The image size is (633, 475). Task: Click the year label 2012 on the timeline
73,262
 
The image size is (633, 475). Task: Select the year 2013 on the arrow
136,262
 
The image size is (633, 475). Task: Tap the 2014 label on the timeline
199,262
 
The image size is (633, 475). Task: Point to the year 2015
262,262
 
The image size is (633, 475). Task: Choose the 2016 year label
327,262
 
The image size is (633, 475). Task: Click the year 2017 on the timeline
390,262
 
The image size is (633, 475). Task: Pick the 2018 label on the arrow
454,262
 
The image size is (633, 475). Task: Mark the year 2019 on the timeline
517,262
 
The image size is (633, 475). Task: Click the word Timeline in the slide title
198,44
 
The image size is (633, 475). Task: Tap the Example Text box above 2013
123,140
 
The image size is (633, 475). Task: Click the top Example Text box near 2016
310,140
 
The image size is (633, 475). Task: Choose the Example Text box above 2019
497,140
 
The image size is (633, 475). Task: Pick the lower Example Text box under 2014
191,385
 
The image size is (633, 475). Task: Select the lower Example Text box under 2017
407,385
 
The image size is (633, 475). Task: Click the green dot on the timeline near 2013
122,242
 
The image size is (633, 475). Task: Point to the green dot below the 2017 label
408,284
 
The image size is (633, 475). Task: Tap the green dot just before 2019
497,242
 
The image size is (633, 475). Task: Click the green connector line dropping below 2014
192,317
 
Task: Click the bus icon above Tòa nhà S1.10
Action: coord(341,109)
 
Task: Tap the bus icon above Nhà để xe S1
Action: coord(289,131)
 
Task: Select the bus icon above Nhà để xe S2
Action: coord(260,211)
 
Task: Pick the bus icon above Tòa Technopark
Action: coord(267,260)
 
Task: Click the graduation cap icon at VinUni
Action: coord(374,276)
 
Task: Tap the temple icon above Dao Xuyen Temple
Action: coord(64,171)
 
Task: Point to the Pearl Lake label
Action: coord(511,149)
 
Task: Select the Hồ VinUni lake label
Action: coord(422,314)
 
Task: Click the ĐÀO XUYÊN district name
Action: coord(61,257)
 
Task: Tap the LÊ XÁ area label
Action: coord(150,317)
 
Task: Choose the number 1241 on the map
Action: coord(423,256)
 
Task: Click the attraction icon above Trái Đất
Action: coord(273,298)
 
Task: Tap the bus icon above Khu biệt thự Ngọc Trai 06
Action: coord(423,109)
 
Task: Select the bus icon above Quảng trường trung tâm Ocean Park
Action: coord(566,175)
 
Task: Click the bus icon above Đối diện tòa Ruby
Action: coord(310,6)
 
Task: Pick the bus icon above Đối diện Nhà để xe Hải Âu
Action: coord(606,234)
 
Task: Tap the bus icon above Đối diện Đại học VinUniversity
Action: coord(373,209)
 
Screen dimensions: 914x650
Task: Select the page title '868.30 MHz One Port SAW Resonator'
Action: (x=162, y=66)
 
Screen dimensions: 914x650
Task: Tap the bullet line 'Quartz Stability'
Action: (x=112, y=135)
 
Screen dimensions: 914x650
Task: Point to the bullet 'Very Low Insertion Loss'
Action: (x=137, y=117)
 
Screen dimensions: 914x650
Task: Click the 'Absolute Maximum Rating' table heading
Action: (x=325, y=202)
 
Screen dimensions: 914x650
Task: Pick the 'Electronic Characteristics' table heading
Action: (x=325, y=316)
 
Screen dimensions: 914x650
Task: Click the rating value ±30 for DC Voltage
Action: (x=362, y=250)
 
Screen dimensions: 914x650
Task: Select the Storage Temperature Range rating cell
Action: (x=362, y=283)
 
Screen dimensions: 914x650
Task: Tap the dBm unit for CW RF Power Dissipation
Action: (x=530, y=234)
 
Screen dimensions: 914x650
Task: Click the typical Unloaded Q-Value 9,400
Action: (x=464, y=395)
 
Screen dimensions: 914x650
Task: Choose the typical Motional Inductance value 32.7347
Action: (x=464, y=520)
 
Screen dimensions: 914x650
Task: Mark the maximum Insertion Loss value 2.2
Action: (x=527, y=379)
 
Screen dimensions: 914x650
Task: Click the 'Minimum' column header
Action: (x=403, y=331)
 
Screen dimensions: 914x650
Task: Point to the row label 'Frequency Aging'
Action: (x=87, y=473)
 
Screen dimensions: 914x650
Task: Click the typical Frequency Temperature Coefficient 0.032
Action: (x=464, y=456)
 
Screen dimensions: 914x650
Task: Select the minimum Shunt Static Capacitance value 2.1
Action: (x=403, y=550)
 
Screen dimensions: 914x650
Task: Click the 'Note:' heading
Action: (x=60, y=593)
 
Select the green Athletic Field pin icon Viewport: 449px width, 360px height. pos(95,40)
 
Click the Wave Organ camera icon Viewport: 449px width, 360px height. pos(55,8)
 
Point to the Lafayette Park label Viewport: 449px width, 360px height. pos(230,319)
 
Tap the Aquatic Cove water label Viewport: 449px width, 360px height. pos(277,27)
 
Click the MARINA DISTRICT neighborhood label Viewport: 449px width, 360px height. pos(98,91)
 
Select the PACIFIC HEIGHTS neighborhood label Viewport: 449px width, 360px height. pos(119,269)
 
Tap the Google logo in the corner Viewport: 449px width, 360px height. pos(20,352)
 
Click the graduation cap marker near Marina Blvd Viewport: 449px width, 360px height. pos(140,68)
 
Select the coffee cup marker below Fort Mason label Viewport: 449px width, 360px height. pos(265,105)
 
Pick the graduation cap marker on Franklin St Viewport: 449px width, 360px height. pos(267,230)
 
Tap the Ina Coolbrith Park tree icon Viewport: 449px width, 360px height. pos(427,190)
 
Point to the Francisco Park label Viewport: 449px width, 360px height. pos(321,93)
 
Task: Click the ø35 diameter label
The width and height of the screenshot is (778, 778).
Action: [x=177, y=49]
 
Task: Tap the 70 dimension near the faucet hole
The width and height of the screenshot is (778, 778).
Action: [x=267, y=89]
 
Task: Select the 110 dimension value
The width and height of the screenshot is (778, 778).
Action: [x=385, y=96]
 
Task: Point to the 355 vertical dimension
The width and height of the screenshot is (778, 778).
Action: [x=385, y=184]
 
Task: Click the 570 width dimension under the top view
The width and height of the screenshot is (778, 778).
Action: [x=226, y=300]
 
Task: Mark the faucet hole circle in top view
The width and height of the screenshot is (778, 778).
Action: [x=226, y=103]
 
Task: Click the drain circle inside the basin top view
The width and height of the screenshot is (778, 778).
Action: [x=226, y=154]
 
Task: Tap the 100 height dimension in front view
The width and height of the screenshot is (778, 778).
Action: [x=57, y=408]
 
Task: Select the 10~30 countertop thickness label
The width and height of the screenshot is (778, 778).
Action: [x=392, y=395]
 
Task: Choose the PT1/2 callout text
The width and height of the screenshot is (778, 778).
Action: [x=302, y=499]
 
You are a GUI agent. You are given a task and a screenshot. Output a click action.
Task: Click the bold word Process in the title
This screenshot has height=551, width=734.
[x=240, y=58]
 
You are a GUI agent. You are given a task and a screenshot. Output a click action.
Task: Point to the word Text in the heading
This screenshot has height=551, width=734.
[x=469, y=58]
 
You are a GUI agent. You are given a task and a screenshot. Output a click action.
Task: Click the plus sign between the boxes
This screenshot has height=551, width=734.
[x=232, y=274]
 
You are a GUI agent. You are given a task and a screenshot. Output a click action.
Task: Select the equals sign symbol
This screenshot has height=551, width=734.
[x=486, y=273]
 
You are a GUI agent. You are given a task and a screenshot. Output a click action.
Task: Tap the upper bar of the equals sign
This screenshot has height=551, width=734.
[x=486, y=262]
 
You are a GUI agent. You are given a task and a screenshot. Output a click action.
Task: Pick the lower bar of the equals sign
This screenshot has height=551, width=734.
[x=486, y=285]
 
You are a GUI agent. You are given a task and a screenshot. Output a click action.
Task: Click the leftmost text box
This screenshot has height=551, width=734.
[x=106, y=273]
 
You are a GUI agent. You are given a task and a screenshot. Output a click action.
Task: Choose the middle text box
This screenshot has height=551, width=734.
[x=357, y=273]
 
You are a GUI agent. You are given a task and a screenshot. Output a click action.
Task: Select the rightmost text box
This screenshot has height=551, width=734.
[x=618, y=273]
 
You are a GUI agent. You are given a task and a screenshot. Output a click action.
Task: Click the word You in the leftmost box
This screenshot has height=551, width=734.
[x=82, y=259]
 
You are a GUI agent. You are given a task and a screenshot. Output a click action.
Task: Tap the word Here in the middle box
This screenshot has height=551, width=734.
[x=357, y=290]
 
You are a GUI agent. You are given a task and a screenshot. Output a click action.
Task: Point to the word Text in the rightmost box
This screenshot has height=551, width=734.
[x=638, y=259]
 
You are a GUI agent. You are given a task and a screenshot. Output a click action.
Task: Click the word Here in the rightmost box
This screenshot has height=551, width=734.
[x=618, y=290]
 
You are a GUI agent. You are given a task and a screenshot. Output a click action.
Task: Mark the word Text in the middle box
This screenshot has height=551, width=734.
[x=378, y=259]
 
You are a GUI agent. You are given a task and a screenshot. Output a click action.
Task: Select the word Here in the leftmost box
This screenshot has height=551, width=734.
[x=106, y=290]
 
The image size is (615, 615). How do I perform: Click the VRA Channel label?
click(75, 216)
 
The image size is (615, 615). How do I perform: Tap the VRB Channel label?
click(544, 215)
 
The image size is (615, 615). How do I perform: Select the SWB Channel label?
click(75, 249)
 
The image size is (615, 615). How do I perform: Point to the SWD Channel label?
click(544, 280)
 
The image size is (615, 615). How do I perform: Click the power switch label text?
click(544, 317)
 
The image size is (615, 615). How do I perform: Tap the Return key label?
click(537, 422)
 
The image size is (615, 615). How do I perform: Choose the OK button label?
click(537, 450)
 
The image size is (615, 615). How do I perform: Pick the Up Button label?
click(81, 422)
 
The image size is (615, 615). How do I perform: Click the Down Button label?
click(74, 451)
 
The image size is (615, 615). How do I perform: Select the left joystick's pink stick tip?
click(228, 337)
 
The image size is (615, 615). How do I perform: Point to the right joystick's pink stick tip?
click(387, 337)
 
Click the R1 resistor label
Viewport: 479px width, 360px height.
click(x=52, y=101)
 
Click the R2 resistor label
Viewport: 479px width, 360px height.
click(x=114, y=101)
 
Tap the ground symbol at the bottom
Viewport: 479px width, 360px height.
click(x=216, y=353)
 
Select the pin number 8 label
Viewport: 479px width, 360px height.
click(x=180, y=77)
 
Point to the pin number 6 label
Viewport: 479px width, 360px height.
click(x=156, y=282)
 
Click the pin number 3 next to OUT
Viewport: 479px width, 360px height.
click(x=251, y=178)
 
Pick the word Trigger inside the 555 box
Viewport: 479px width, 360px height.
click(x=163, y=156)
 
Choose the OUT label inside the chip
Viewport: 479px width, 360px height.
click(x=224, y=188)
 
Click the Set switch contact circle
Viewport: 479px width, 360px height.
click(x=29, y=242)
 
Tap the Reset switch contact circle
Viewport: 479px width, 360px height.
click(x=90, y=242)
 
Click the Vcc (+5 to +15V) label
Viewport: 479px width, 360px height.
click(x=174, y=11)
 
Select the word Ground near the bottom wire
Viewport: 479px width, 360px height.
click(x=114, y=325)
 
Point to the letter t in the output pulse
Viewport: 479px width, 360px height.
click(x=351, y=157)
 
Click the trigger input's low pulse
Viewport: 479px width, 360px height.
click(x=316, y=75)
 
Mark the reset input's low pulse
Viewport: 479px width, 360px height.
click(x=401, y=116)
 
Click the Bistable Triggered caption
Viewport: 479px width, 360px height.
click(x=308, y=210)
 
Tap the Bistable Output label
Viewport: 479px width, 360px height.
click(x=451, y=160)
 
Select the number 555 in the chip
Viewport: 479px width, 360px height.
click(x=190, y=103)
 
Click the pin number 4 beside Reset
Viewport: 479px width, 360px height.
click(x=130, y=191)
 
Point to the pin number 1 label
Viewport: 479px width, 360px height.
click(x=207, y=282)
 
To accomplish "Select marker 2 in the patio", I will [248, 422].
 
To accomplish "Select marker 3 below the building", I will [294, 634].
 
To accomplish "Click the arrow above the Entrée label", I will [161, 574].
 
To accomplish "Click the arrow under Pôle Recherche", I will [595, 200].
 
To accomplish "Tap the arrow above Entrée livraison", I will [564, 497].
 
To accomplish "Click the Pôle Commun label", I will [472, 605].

[TASK REQUIREMENTS]: Extract every line of the listing above that contains the string "hole", copying each line in full. Matching is case-sensitive.

[RESPONSE FOR THIS EXERCISE]:
Task: Tap the 70 dimension near the faucet hole
Task: Mark the faucet hole circle in top view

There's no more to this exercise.